I finally turned to face him. “I’ve already doubled the guards at the docks. If Enzo wants to bleed, I’ll give him an ocean.”
Viktor studied me for a long moment, his eyes narrowed. Then he nodded like someone who knew something I didn’t. And he always did.
He turned to leave, pausing at the door. “Just remember, Alexei. A shield is only useful if the man holding it doesn’t get distracted by the view.”
He left, and the silence returned, heavier than before. Until Dimitri and two tactical analysts came to review the shipping manifests for the morning.
I sat behind my desk, the mahogany surface covered in tablets and intelligence reports. This was my routine. This was where I felt most at home—in the cold logistics of empire-building.
“The Newark warehouse is the primary concern,” Dimitri said, pointing to a glowing red sector on a digital map. “If they hit us there, they cut off the supply chain to the garment district. We need to reroute the trucks by 04:00.”
I looked at the map, but the red lines started to blur. I found myself staring at the cufflink on my left wrist—the gold crest of my family. I remembered her fingers brushing against my sleeve during the vows. Her skin had been like ice, a stark contrast to the heat I had felt radiating from her.
“Boss,” Dimitri’s voice pulled me back.
“Reroute them through the Holland Tunnel,” I said, my voice sounding distant to my ears. “But put an empty decoy convoy on the original path. I want to see if Enzo has the stomach to pull the trigger.”
“Done, boss,” he answered.
“Boss, the analyst found a link between the Jersey crews and the port authority,” one of the two men informed, unaware of the war happening inside my head.
“Good,” I muttered. “Exploit it. Blackmail the supervisor or buy him. I don’t care which.”
My mind drifted again. I imagined her in the bedroom. Had she taken off the dress? Was she sitting by the window, looking out at the city she had lost? I felt a sudden, sharp surge of possessiveness. She wasn’t just a move on a board. She was the board.
“That’s all for tonight,” I said abruptly, standing up. The movement was so sudden that the analysts were startled. “Dimitri, walk the perimeter one last time. Everyone else, clear out.”
“It’s only eleven, boss,” Dimitri noted, carefully standing his ground. “We still haven’t cleared the European logistics.”
“I said clear out,” I repeated, my voice leaving no room for argument.
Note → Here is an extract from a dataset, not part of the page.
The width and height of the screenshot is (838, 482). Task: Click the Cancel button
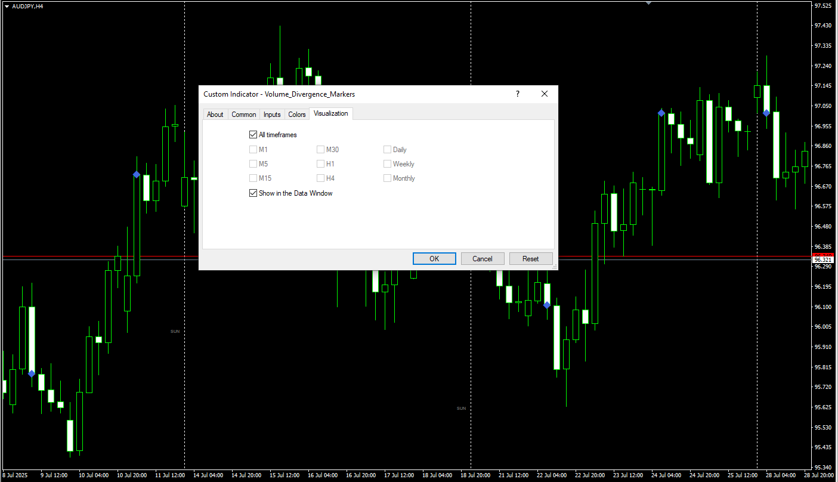click(x=483, y=259)
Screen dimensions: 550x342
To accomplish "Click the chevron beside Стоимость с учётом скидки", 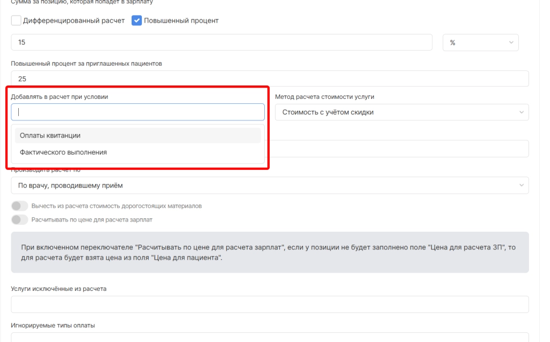I will (521, 112).
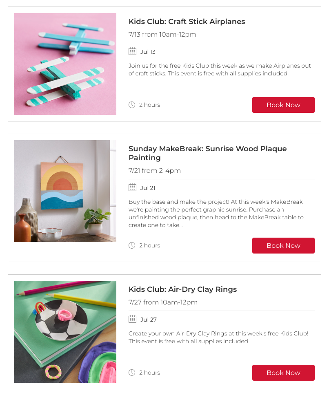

Dimitri watched me for a second, a flicker of knowing in his eyes that I wanted to beat out of him. He knew exactly where I was going.
“Goodnight, boss,” he said softly. “And happy married life.”
The office cleared. I was alone with the hum of the servers and the scent of her that seemed to have permeated the very walls of the estate. I finished the whiskey in one swallow, the liquid burning like a penance.
I was a man of marble. I was a man of stone. I didn’t feel. I didn’t drift. I didn’t lose focus.
And yet, every step seemed to loosen something in me. The walk upstairs felt like an eternity. The marble staircase, usually a symbol of my family’s permanence, felt cold and hollow beneath my boots. Every guard I passed was a blur of black fabric and suppressed breathing.
I reached the door to the master suite. My hand hovered over the gold handle as I suddenly felt like a trespasser in my own home.
I pushed the door open.
The room was bathed in the soft glow of the bedside lamps. The heavy cream gown I had spent thousands on was draped over a velvet chair, looking like a discarded skin.
Mila was sitting at the edge of the bed. She had shed the armor of the bride. She was wearing a simple white silk slip that shimmered in the low light, her chestnut hair falling over her shoulders in wild, uncombed waves. Her hands were clasped so tightly in her lap that her knuckles were white.
She looked up at me, and the expression on her face hit me harder than any bullet ever could. It was a volatile mix of defiance and raw, unadulterated terror. She looked so small against the massive headboard, a rabbit caught in the gaze of a wolf.
And yet, she didn’t look away. She remained wild in her quietness; sharp beneath the softness.
She’s herself.
“I’m not yours,” she whispered.
The words were a blade. Sharp. Cold. Intended to draw blood.
I didn’t smile. I didn’t move toward her with the arrogance of a victor. I simply looked at her, letting the silence of the room settle between us.
“Yes, you are,” I replied.
It wasn’t a boast. It was a statement of fact. In the world I inhabited, names were the only currency that mattered. She carried the Lobanov name now. She wore the Lobanov ring. The world outside those windows saw her as my extension, my property, my soul.
“A name is just a word, Alexei,” she hissed as if she’d heard my thoughts, her voice gaining strength. “You can lock the doors. You can put a thousand men in the garden. You can force me to stand at an altar. But you don’t own me. You will never own me.”
I began to move toward her then, my footsteps silent on the thick rug.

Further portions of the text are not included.